* _DOCUMENTO DI ORIGINE_:
----------------------------------------
Questa seconda ipotesi già è più credibile e verosimile della prima. Ma visto che non ne sono certo – in questi anni ho imparato che a quelle latitudini può veramente succedere tutto e il contrario di tutto, in pochissimo tempo – anche su ciò rimango perplesso.

Almeno in una cosa però sono certo: l’intervento americano in Siria è molto simile al modus operandi yankee in Pakistan. Lì gli americani da diversi anni compiono raid aerei contro gli estremisti islamici, anche senza un coordinamento col governo centrale. Certo, si potrà obiettare dicendo che il Pakistan è un alleato di Washington e la Siria di Assad no. Ma se tralasciassimo questo fatto, ora la situazione sarebbe veramente simile: un governo centrale che non controlla alcune aree del paese, estremisti islamici tra gli oppositori del governo – estremisti che spesso hanno flirtato con gli americani e coi sauditi – raid americani sporadici che colpiscono i terroristi, ma anche i civili, come è già successo in Siria, senza però riuscire a debellare completamente il problema islamista.

Non riesco a trovare uno scenario più simile, visto che in Iraq in ogni caso il governo centrale quasi non esiste – lo stesso dicasi di contesti come quello libico o afghano – e altre situazioni, vedi l’Egitto, sono troppo diverse e non c’è uno stato di guerra paragonabile alla situazione siriana.
----------------------------------------
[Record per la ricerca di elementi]
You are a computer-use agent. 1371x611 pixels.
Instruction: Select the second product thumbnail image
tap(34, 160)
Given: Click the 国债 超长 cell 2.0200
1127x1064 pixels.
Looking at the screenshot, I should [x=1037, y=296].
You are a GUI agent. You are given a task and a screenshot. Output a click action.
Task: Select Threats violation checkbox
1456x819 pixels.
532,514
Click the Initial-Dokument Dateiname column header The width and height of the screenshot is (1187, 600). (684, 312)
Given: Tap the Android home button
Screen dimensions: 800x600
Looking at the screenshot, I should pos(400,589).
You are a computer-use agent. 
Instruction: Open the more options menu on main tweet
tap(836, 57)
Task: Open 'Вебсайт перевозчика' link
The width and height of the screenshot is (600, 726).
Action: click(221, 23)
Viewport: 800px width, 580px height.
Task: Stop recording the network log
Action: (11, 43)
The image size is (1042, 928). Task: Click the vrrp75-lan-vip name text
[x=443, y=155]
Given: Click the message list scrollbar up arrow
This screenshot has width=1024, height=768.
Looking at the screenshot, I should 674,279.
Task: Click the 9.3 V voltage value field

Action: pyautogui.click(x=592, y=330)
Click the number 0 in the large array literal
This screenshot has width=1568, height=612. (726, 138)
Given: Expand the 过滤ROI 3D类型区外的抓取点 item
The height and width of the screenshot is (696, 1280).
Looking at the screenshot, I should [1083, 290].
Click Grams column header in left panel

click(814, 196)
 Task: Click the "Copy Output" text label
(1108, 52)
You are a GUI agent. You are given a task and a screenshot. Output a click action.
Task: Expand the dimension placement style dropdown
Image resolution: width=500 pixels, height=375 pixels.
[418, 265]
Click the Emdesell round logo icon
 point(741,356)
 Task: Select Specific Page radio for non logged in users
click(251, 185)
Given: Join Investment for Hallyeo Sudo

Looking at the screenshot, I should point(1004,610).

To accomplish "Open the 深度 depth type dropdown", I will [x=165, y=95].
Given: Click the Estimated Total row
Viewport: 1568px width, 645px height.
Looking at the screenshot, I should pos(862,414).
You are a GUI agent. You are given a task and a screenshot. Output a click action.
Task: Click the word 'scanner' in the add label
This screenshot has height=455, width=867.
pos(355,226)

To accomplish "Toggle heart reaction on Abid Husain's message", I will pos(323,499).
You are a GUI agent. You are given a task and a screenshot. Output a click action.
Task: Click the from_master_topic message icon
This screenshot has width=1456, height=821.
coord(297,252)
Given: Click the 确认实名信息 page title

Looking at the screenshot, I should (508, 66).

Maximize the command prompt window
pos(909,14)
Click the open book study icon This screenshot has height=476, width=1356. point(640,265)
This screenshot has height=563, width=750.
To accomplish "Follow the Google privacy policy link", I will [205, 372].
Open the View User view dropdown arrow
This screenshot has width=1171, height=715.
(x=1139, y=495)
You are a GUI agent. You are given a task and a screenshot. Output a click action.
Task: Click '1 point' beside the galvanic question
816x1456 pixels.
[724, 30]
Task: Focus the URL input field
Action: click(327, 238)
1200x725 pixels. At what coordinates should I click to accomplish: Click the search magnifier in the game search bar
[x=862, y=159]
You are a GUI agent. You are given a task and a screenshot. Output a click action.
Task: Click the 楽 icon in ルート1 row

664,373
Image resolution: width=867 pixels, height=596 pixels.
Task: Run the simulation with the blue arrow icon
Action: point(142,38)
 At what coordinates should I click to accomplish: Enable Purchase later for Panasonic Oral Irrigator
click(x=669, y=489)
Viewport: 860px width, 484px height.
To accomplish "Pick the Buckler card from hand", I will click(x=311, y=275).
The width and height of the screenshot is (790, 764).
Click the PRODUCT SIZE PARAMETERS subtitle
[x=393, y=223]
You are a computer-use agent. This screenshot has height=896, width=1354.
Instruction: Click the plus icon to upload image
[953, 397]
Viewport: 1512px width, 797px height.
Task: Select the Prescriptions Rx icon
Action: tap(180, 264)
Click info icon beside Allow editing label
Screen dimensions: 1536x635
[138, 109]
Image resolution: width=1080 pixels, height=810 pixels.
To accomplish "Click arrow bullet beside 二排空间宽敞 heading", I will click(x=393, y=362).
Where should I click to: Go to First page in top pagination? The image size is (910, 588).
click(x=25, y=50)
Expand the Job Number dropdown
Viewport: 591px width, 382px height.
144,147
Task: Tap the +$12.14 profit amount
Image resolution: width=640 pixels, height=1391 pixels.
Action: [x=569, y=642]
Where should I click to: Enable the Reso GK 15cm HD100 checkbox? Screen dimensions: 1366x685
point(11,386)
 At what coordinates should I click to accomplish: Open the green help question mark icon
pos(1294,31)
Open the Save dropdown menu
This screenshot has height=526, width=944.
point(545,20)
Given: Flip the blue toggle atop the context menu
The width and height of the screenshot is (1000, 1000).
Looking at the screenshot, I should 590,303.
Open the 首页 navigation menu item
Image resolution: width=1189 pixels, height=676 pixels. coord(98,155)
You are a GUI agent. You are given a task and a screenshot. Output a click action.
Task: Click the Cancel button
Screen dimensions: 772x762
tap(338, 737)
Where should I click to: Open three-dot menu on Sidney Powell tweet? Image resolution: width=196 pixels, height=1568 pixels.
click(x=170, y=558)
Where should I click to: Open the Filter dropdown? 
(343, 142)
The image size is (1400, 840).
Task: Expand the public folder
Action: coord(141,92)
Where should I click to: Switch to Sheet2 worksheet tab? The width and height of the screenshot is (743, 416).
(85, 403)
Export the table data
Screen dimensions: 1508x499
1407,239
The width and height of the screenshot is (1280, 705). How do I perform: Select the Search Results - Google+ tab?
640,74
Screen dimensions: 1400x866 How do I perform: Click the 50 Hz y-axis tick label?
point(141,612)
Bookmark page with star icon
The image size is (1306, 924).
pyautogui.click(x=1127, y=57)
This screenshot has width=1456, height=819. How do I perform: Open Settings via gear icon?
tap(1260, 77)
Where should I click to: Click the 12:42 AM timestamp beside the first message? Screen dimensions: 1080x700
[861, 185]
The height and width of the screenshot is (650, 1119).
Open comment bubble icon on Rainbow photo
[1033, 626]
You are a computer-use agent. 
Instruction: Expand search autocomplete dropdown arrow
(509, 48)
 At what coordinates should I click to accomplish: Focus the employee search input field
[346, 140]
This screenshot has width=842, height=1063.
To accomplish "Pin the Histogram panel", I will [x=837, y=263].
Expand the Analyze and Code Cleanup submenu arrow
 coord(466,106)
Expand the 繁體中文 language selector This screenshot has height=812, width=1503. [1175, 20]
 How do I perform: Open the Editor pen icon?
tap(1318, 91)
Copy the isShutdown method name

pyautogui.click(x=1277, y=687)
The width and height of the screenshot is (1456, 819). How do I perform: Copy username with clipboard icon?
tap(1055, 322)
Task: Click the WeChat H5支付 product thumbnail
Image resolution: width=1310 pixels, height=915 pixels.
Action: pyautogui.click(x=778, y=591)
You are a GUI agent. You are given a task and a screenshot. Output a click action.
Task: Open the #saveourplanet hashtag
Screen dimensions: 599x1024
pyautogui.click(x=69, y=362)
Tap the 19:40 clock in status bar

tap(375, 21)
----------------------------------------
* _ESERCIZIO ASSEGNATO A_: Elenca tutti i paesi che il testo sull'intervento americano in Siria nomina esplicitamente con il loro nome, escludendo quelli indicati solo tramite un aggettivo.
* _ESERCIZIO ASSEGNATO B_: Per favore, riscrivi le righe dei record a partire da quella che contiene "At what coordinates should I click to accomplish: Enable" fino a quella che contiene "Action: coord(141,92)", entrambe incluse, mettendo "drop-down" al posto di "dropdown" e senza cambiare nient'altro.

* _RISPOSTA ALL'ESERCIZIO A_: Siria, Pakistan, Iraq, Egitto

* _RISPOSTA ALL'ESERCIZIO B_:
 At what coordinates should I click to accomplish: Enable Purchase later for Panasonic Oral Irrigator
click(x=669, y=489)
Viewport: 860px width, 484px height.
To accomplish "Pick the Buckler card from hand", I will click(x=311, y=275).
The width and height of the screenshot is (790, 764).
Click the PRODUCT SIZE PARAMETERS subtitle
[x=393, y=223]
You are a computer-use agent. This screenshot has height=896, width=1354.
Instruction: Click the plus icon to upload image
[953, 397]
Viewport: 1512px width, 797px height.
Task: Select the Prescriptions Rx icon
Action: tap(180, 264)
Click info icon beside Allow editing label
Screen dimensions: 1536x635
[138, 109]
Image resolution: width=1080 pixels, height=810 pixels.
To accomplish "Click arrow bullet beside 二排空间宽敞 heading", I will click(x=393, y=362).
Where should I click to: Go to First page in top pagination? The image size is (910, 588).
click(x=25, y=50)
Expand the Job Number drop-down
Viewport: 591px width, 382px height.
144,147
Task: Tap the +$12.14 profit amount
Image resolution: width=640 pixels, height=1391 pixels.
Action: [x=569, y=642]
Where should I click to: Enable the Reso GK 15cm HD100 checkbox? Screen dimensions: 1366x685
point(11,386)
 At what coordinates should I click to accomplish: Open the green help question mark icon
pos(1294,31)
Open the Save drop-down menu
This screenshot has height=526, width=944.
point(545,20)
Given: Flip the blue toggle atop the context menu
The width and height of the screenshot is (1000, 1000).
Looking at the screenshot, I should 590,303.
Open the 首页 navigation menu item
Image resolution: width=1189 pixels, height=676 pixels. coord(98,155)
You are a GUI agent. You are given a task and a screenshot. Output a click action.
Task: Click the Cancel button
Screen dimensions: 772x762
tap(338, 737)
Where should I click to: Open three-dot menu on Sidney Powell tweet? Image resolution: width=196 pixels, height=1568 pixels.
click(x=170, y=558)
Where should I click to: Open the Filter drop-down? 
(343, 142)
The image size is (1400, 840).
Task: Expand the public folder
Action: coord(141,92)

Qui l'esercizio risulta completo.